How to change or replace the SSL Certificate used by Fleet Server

Hello,

I'm looking for the steps that need to be done to change or replace the SSL Certificate for a existing Fleet Server and I could not find anything in the documentation.

All documentation that I found is about how to use a SSL certificate while installing the Fleet Server, which is not the case, the fleet server is running and the certificate needs to be changed or replaced.

There was a similar question about it, but it got no answers from Elastic.

I opened a ticket with support, but the first answer I got was directing me to a documentation on how to install fleet server, which does not solves the issue, I'm still wait on further answers from support.

Being able to easily change/replace the certificate used by Fleet Server is a hard requirement to use it on Production, not sure why the documentation of it is not easily available or even if it exists.

I ended up just replacing the contents of the certificate and key files with the new certificate and key, then restarting the agent service. That's the only way I found to do this.

Hello @stephenb,

Sorry to tag you, but I could not get any answer from Elastic on this, I have an open ticket with support for a week but no answer on the steps to replace the SSL certificate of a running Fleet Server.

All the links I was sent are about using a certificate while installing a Fleet Server, which is not the case, the Fleet Server is running and already has policies and agents attached, the user can not expect to reinstall the fleet server every time it needs to change or replace the SSL certificate.

Replacing a SSL certificate is a common use case so there needs to be an easy way to replace the certificate used by the Fleet Server, but I could not find anything in the documentation nor through support.

Can you get some insight internally?

I pinged internally let's see if we get an answer.

1 Like

@leandrojmp
Did you get the update in the ticket.
I had an internal discussion, LMK if you want to chat offline.

Hello @stephenb,

Yeah, I got an answer, it seems that at the moment there is no public documentation about how to change the certificate.

The orientation I was given was to replace the files on the server and restart the Fleet Server, but this didnt work as expected and there was no helpful logs nor any documentation.

Since we are in the earlier stages of implementation we bit the bullet and reenrolled the fleet server and the agents, now using a certificate signed by a know CA, which we expect that won't give us any issue when we need to replace it before expiration date earlier next year.

Do you have any extra information that you may share on a DM?

Hello @stephenb, Just to give a better explanation on this.

We had a fleet server, let's say that the host was named fleet-server, then we created a self-signed certificate for this fleet server which was valid for the following:

  • ip address of the server
  • the hostname fleet-server (it is on the hosts file of every VM)
  • the hostname fleet-server.company.domain (it is also on the hosts file of every VM)

On the fleet ui settings our default fleet host was configured as https://fleet-server:8220 and we installed the agents using https://fleet-server:8220 as the URL for the fleet server and also with the parameter --insecure, since we used a self-signed certificate.

Recently we decided to deploy Elastic Agents to replace another log collector and we decided that it would be better to use a company certificate, signed by a know CA, to avoid using the --insecure parameter.

We have a chain certificate and key for *.company.domain and would need to just replace this on the fleet server and we assumed that this would not impact the current agents, because they were installed using --insecure to not validate the certificate.

Before replacing the certificate we changed the host of the fleet server on fleet we to use https://fleet-server.company.domain, which was valid in the self-signed certificate and would also be valid with the company certificate.

This worked without any issue and we could check that the agents were communicating to the fleet server through https://fleet-server.company.domain.

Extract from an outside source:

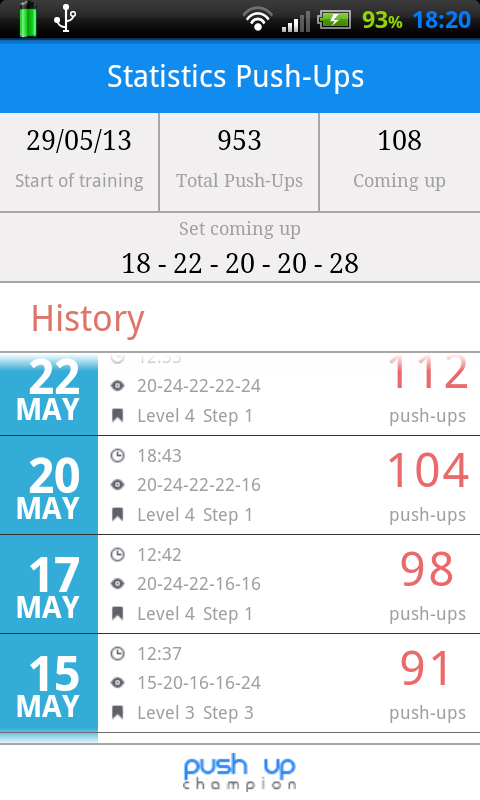Click the eye icon next to 15-20-16-16-24

tap(117, 683)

Since this domain would be valid with both certificates, we decided to change the local files in the fleet server, so we stopped the fleet server, changed the files certificate and key files, we used before a self-generated CA and in this case we would use a know CA, so there was no CA file to replace, but since our certificate was a chain certificate, we replaced the CA also with this file.

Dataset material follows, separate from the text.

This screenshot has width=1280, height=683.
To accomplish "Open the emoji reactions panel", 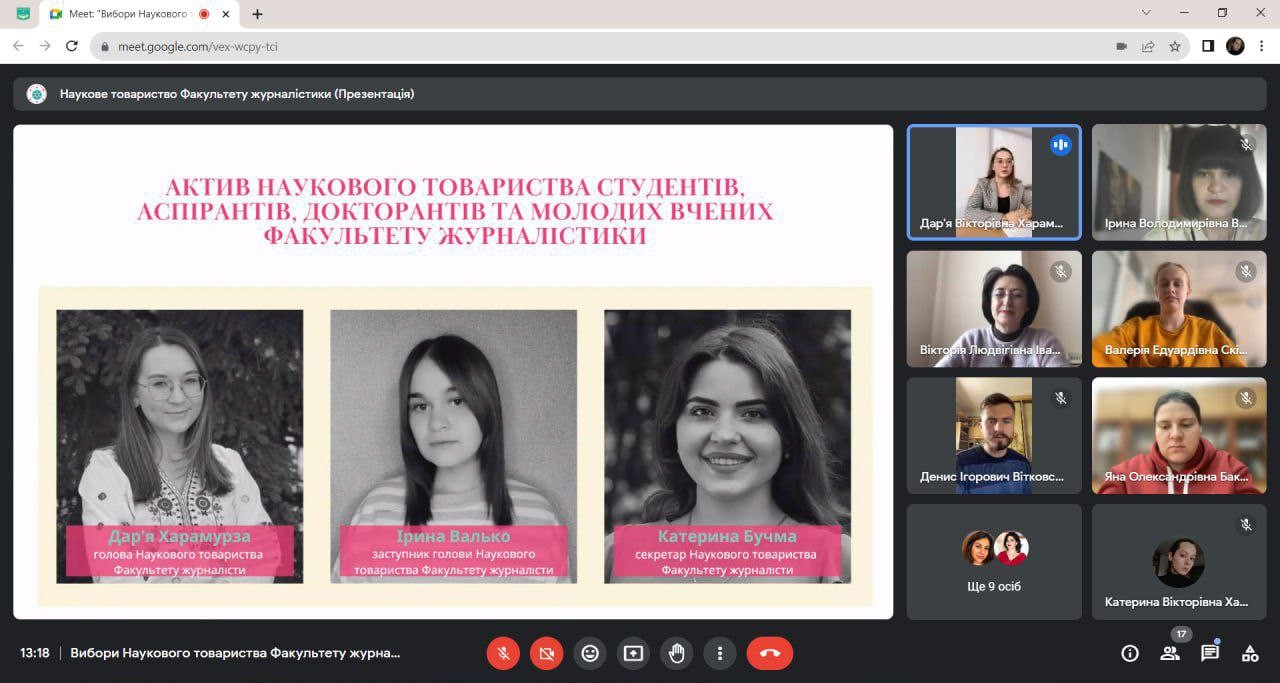I will coord(590,653).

I'm not sure this would work anyways, because it wasn't a simple certificate change, we were moving from using a self-generated CA to a know CA.

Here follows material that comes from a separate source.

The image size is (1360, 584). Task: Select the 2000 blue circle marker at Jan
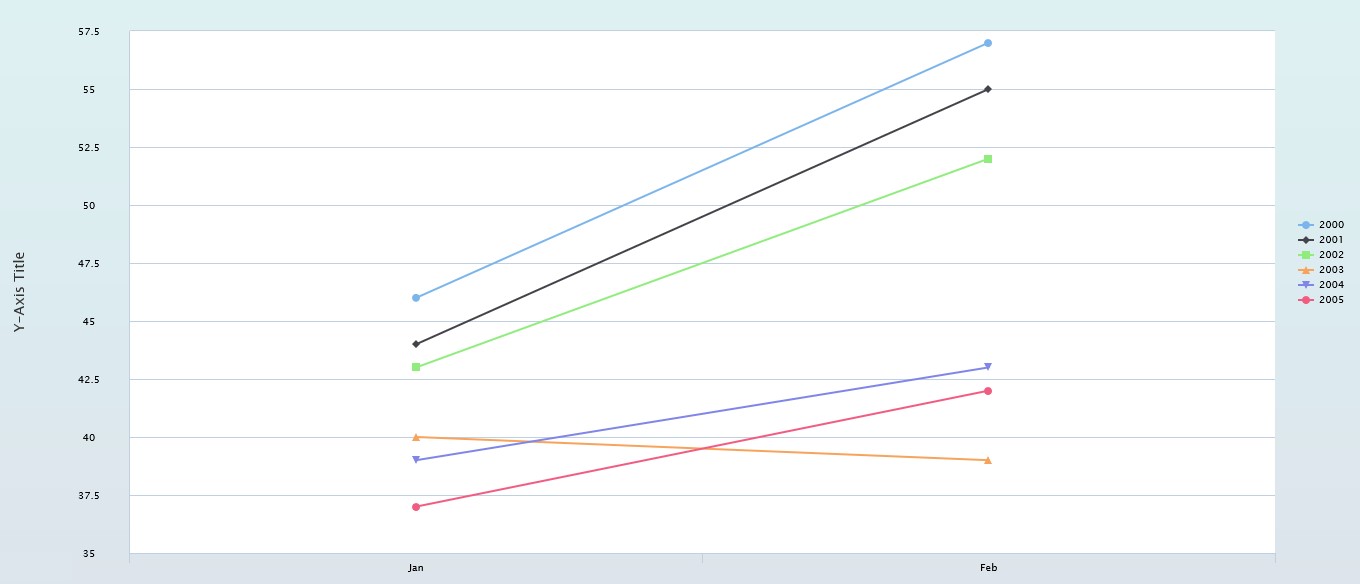416,298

But the main issue was that we changed the files and restarted the Fleet Server, it never came back online, in the log file we could see that it was still trying to connect to https://fleet-server:8220, this configuration was not present anywhere else as we have changed it to https://fleet-server.company.domain:8220 while still using the self-signed certificate.

The error logs were pretty clear in this case saying that the current certificate was valid for *.company.domain and not for fleet-server.

It seems that this setting on the Fleet UI is not applied to the fleet server itself, I think that this can be replicate with the following steps:

  • create a self-signed certificate valid for host and host.some.domain
  • install fleet server using only the host for the URL and also use only https://host:8220 on the fleet UI for the default host of fleet server.
  • change the default host of fleet server to https://host.some.domain:8220.
  • change the certificate with one that is only valid to host.some.domain and check if the fleet will work or not.

In the end we bit the bullet and decided to re-enroll everything with the correct certificate as we had just a couple of agents running.

But I don't think this would be a valid thing to do if we had hundreds or thousands of Agents.

1 Like

This topic was automatically closed 28 days after the last reply. New replies are no longer allowed.